When they struggle to make their way through the competitive market, that’s where they find themselves in deep water when they can’t repay their debts on time. In the meantime, the owners also have a troubling time to work up to a healthy income for paying their working staff and suppliers.

3 – Unanticipated Finances

It’s nearly impossible to foresee all the expenses a small business might face in its initial years. From paying for your equipment’s downtime to facing lawsuits or out-of-the-blue tax payments, these unexpected expenditures can drastically threaten a business’s budget. It especially becomes a struggle when your business hasn’t started making any profit to comfortably cover such huge costs.

While the insurance money can cover your expenses to a certain extent, it’s impossible to depend upon it entirely. That’s because it wouldn’t help you in situations when you’ll likely be paying the lawyer fees or covering up your loss of sales. Moreover, even a relatively small expense that was not accounted for in the company’s stated budget can severely challenge business owners to pay the bills and make payrolls.

4 – Inconsistent Cash Flow

Uncertain or inconsistent cash flow can be damaging to a small business’s financial management system. Furthermore, even the threat of instability forces the business owners to forego their new ideas they might have had in their minds when starting their business. This gives them a vital disadvantage compared to their more established counterparts. They can’t act upon their ideas and lose their full potential by not taking prospective lucrative risks.
It takes a single month of bad financial performance to send your business spiraling downwards. In contrast, it can take half a year or more to get back on track to regain stability.
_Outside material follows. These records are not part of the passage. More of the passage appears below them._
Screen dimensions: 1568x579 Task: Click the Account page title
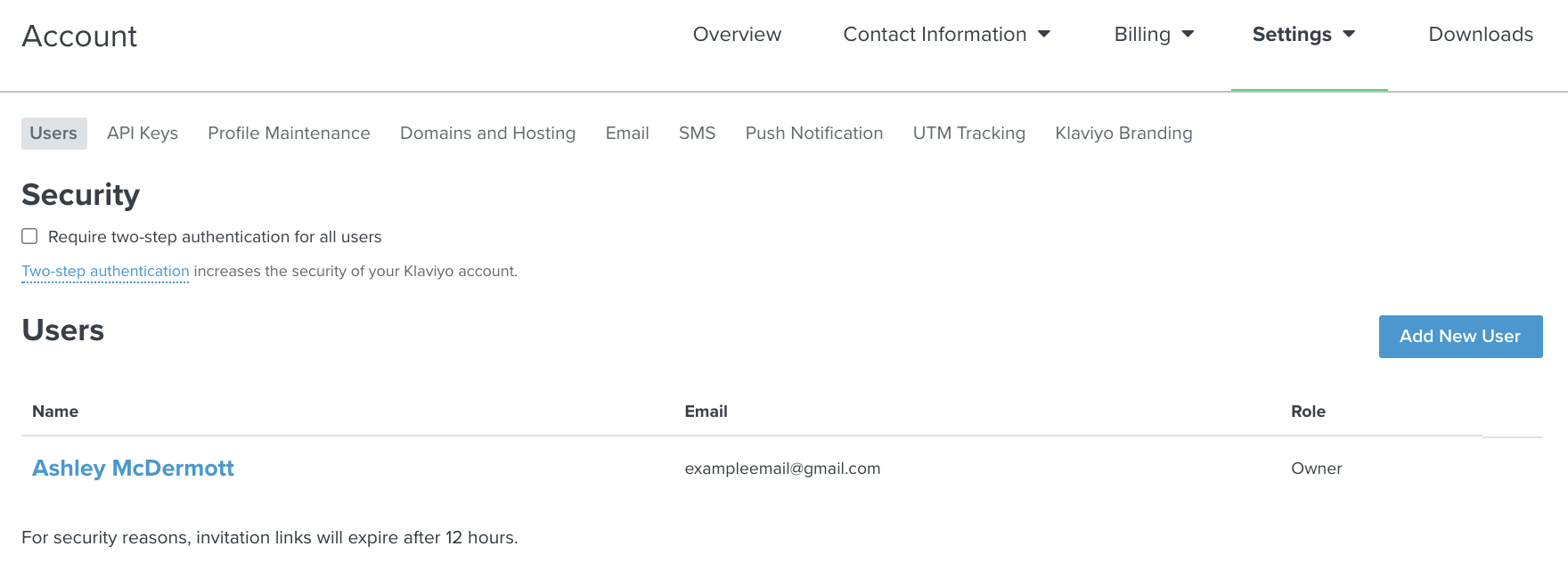click(x=79, y=36)
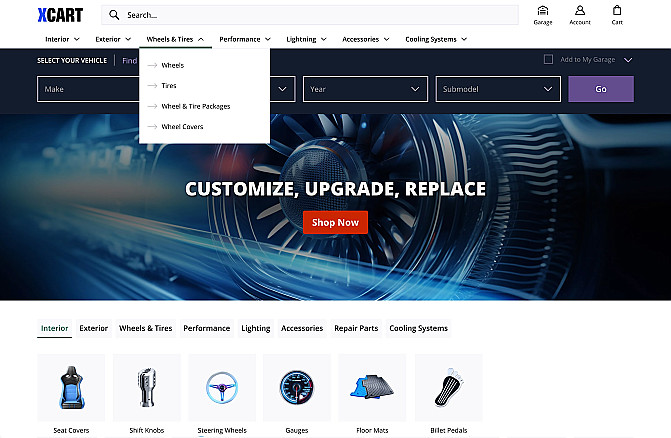Open the Account icon
The height and width of the screenshot is (438, 671).
(580, 11)
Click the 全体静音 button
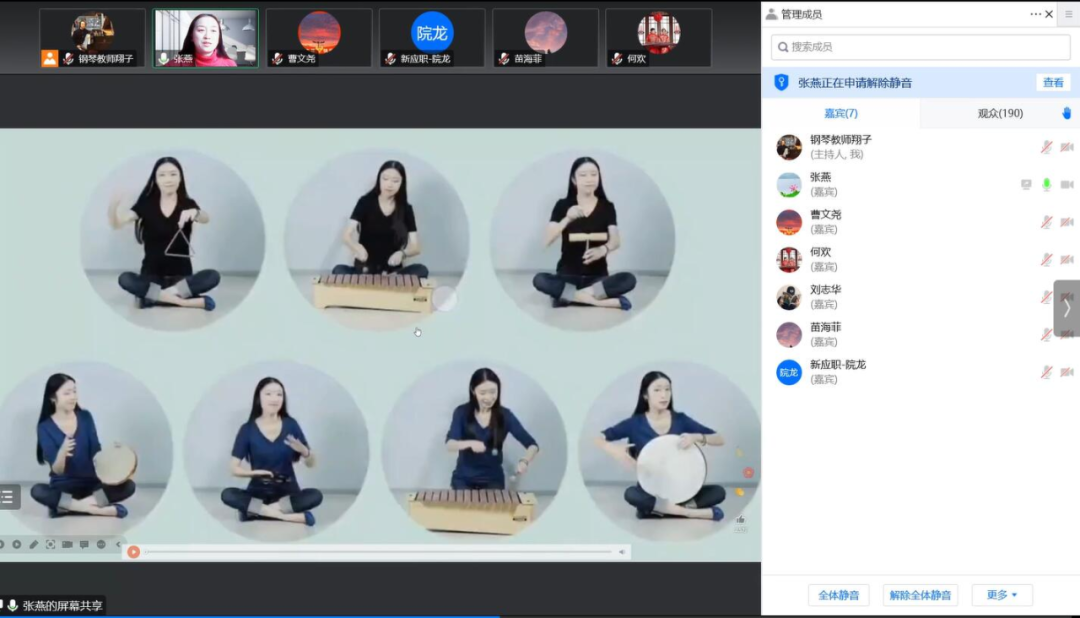This screenshot has width=1080, height=618. 838,595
The key to preventing such circumstances should be to focus on maintaining your company’s cash flow instead of dwelling all your energy on making a profit. The reason behind this is that once your business is stable for a few months, it’ll automatically start generating sales for you.

5 – Tax Payments

The Internal Revenue Service (IRS) has the right to impose fines and penalties on business owners who fail to pay their taxes. The interest on the unpaid taxes is calculated at the rate of six percent per year, and late payments are usually half percent per month. Moreover, the IRS also has the liberty to seize a company’s equipment and even the business itself when they fail to comply with their notices.

All of this can take an even significant financial toll on your business. That’s why you need to keep up with your current record keepings, account codes,, and cash transactions at all times. One misstep, and you can hit a brick wall, shutting down your business for good.

6 – Personal Expenses

The financial challenges don’t only impact the company itself, but the issues extend to the business owners and their families as well. It isn’t unusual for small business owners to commit a considerable portion of their savings and assets to their start-up company’s development. So, when a business suffers, it only makes it more challenging for them to make ends meet in their personal life. This is one of the main reasons they ultimately choose to call their business off when things don’t go as expected.

The Bottom Line

Although these are the six primary financial challenges that drive the discussed 30% of businesses to fail in the first two years, it doesn’t mean you have to be one of them. Many small businesses are going after the wrong market and through research, operational planning, and flexibility, you can prevent your company from the pitfalls of a new business and be a prominent part of the 30% who succeed in establishing their grounds in the long term.